素晴らしいと思うのは、食品業界の方でありながら、強い正義感と勇気をもって、食品の真実とその裏側を明らかにしている点です。「いまの食品報道は偏向・ねつ造・暴走が過ぎる。間違った情報に右往左往し、不安を抱いている人たちに真実を伝えたい。安心して食品を選ぶ知識をもってもらいたい。それが本を書こうと思った動機です」。著者との最初の打ち合わせのとき、そうおっしゃっていたのが印象的でした。
これまでも「食の安全性」を取り上げた本は多く出版されていますが、「これは危険!」「これなら安全!」とセンセーショナルに騒ぎ立てたものが多かったように思います。そのなかにあって、冷静かつ科学的に真実を伝える本書は、新鮮で、信頼に足るものだと自負しています。
食べ物のスキャンダルが社会を騒がせているが、われわれは、「食の安全」にかかわる事実をどれだけ正しく理解しているだろうか。
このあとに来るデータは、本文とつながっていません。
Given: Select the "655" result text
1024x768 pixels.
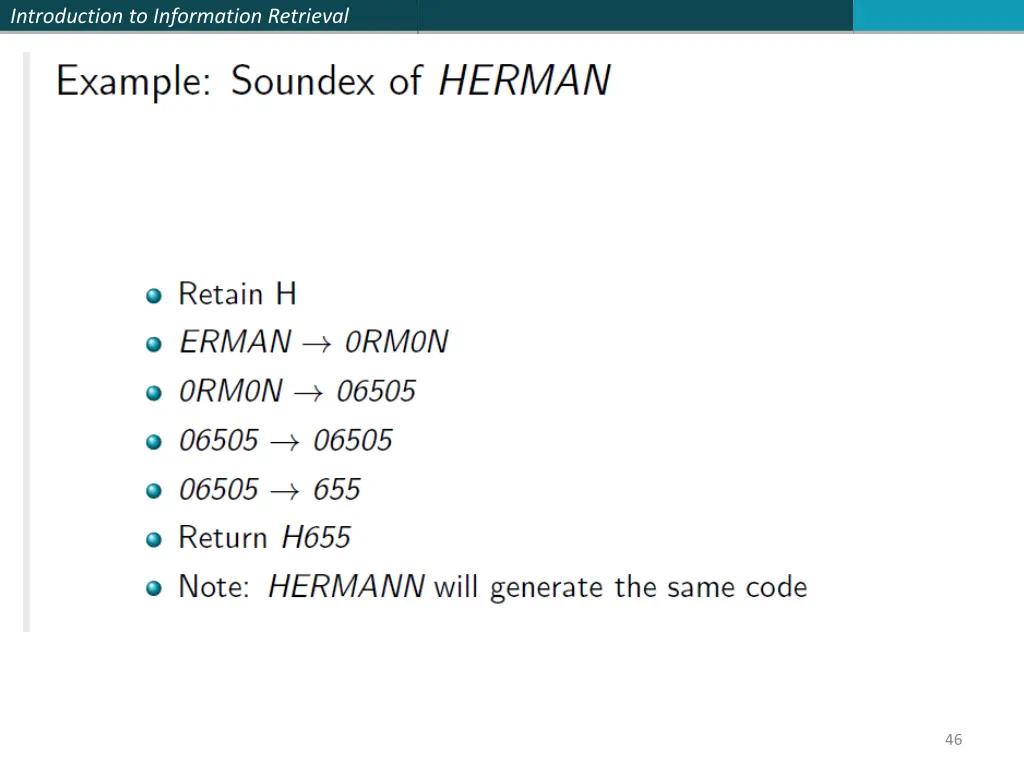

この本は、日本社会がいかに「誤った情報」「誤った認識」に振り回されているかを教えてくれる”目からウロコ”の本だ。
外国産より国産が安心、天然モノ・無添加・無農薬のほうが安全でおいしいなど多くの“常識”を分かりやすく覆してくれる。
著者が食品業界に20年間身を置き、食品流通のすみずみまで知り尽くした専門家。
世界でも極めて厳格な日本の食品衛生法がいかに実態にそぐわないか、データを使って解説するくだりは説得力がある。
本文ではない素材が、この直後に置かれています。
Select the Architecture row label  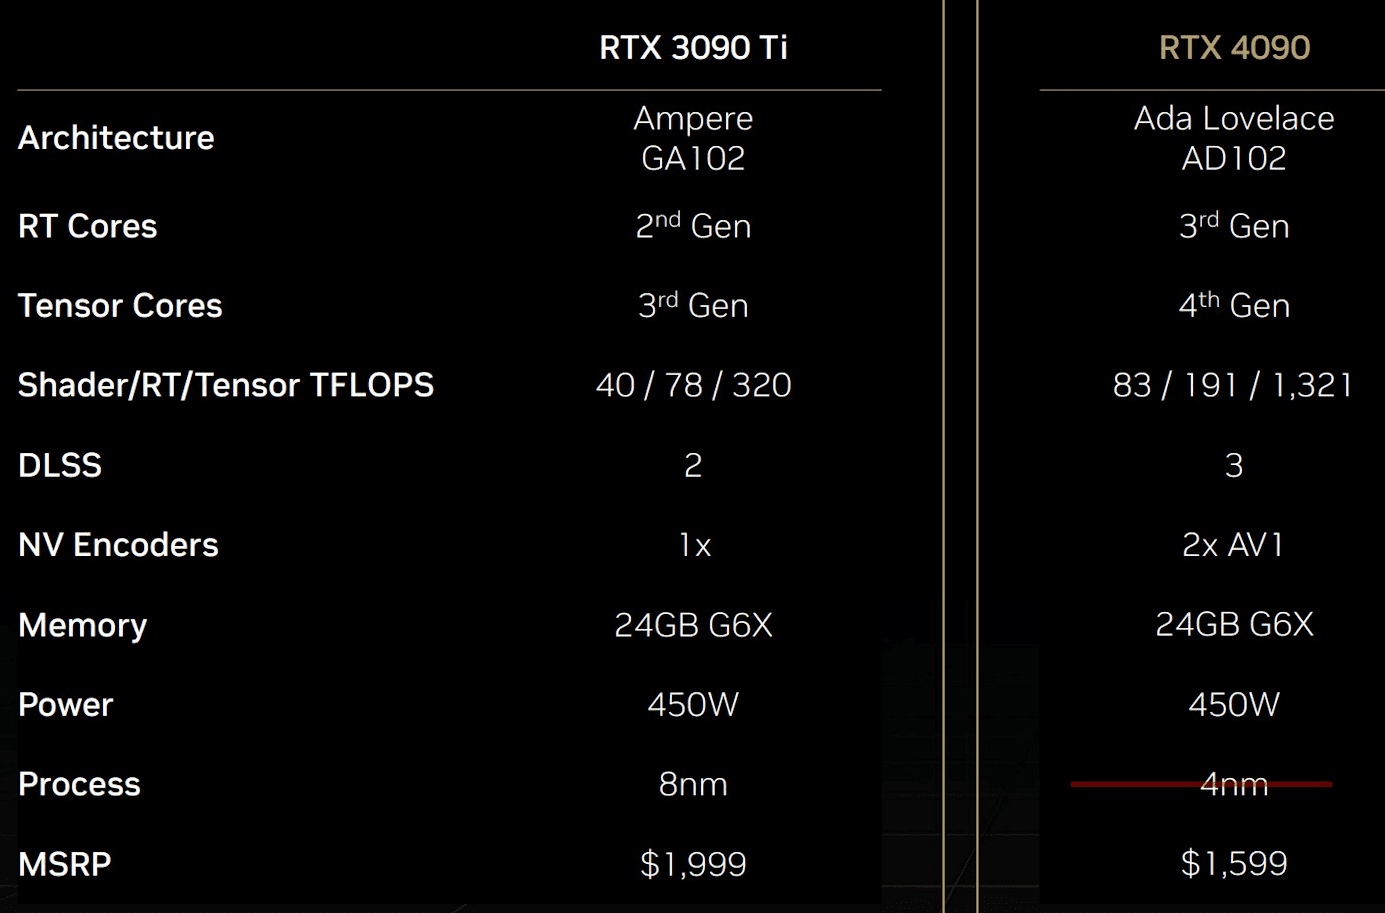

また、賞味期限とう自主的な基準を絶対視するあまり、衛生的に全く問題のない食品が全面回収され、すべて焼却や積み戻し処分にされている現状に疑問を投げかける一方で、消費者をだまして高い価格を払わせる「産地(ブランド)偽装」が日本中にまん延していることを怒りとともに告発、盲目的な「産地信仰」に走る消費者にも苦言を呈する。
日本の食糧自給率の低さ、世界的な食糧難などが問題になっている今、賢い消費者であることがいかに大切かを考えさせられる。
食品流通を隅々まで知り尽くした著者の芳川氏が“一般メディアが食の真実を歪めている”と警鐘を鳴らしながら、現場情報と豊富なデータを駆使し、”誰も知らなかった食品の裏側”を解き明かす。
本書は「食品の常識には迷信がいっぱい」「誰も言わない中国食品の真実」「産地偽装、あの手、この手」「賞味期限の期限は適切か」「国産、天然志向の罠」「”自然がいちばん”の落とし穴」「メディアのウソを見破れ」「食卓から見えてくる行政の怠慢」「見直すべき食との向き合い方」「食の真実を知る心得」の10章から構成されるなかで、氏は「世間の風評に流されず、食品に対して正しい認識を持ち、無駄な出費や精神的被害を受けることがなくなると同時に、悪徳業者が淘汰される健全な社会にあんることを願ってやまない」と綴っている。
本書を一読することでこれまで“食品”に対していかに間違った解釈を持っていたかを痛感することだろう。